Comedy Spot

Before there were Cars

I never see horse and carriage accidents in westerns like I see car accidents on television every night.  Horse and buggy accidents must have been brutal.  Granted no one was driving 100 miles per hour, but with no buggy air bags, buggy safety belts and no one wearing a buggy helmet, it must have been a buggy mess!

I guess back then if you wanted to go to your friend’s house, you took your horse, or borrowed Dad’s old beat up one.

“Dad…can I get the reins to the horse tonight?”

Everyone must have always smelled like horse shit back then.   What if your horse got sick while you were there?  Would you leave the horse at your friend’s house and borrow a horse to get home or would someone give you a ride on their horse?

“Drop me off here so my Dad doesn’t hear the hooves, you know he hates you.”

If you go out and come back drunk, you can just shut the car off or get out of the cab (preferably) and go in the house.  Not so if you are living before the automobile was invented.  You have to walk the horse to the barn, then “disrobe” the horse of the saddle, the girth, the bridle, the bit, the saddle blanket.  Then you’ve got to give the horse some water because, you drank all night , not him and you will probably want to give him some hay because he didn’t get dinner because of your selfish drinking binges.

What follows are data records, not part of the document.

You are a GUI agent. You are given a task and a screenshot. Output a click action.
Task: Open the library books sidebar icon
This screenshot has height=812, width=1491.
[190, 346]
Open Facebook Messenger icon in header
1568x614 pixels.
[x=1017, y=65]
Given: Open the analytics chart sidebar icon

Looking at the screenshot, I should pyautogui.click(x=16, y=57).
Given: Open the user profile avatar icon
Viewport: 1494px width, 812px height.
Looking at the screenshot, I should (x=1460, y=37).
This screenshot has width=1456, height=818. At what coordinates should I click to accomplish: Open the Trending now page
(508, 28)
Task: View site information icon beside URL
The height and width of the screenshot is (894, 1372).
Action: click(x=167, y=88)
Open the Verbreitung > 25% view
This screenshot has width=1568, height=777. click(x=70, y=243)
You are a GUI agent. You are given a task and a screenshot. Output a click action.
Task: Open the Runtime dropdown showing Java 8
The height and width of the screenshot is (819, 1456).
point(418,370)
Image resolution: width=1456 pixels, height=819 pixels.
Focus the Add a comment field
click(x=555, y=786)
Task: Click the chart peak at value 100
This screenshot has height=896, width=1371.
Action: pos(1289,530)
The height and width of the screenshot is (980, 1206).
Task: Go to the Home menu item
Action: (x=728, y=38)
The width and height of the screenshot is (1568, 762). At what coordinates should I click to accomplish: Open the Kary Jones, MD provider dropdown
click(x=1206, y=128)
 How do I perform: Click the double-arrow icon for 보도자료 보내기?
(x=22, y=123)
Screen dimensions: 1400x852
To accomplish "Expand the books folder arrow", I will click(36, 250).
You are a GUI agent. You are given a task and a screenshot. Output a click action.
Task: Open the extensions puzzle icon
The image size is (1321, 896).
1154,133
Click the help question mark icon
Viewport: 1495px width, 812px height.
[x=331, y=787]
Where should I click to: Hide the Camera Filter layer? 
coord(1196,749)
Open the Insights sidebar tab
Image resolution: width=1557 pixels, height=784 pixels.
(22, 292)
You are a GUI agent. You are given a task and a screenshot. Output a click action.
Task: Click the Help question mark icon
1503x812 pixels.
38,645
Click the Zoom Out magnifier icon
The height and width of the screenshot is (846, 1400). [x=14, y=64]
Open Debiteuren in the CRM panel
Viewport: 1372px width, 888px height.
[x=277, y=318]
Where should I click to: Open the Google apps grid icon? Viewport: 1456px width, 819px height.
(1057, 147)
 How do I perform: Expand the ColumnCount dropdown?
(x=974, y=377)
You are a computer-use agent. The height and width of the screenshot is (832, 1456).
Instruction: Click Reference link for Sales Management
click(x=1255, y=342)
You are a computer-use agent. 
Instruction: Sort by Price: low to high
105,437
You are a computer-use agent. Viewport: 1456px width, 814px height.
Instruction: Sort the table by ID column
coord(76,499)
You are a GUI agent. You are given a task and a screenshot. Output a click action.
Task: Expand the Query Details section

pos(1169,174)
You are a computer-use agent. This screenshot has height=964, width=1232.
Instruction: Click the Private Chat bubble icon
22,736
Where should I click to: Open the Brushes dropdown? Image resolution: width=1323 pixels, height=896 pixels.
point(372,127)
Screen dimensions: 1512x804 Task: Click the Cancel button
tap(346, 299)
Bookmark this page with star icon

If you drive from Phoenix to Yuma in the heat of the summer in the Sonoran Desert and your car dies, triple AAA is a cell phone call away.  Border and highway patrol vehicles come by every 10 minutes.  If your horse dies on the way to Yuma, you are one fucked hombre.  You are going to die.   What could possibly be in Yuma that is worth dying for?  Also rattle snakes and Gila monsters are abundant in the desert.  Wouldn’t the words “rattle snakes and Gila monsters” make you realize that Yuma sucks and you didn’t like your mother anyway?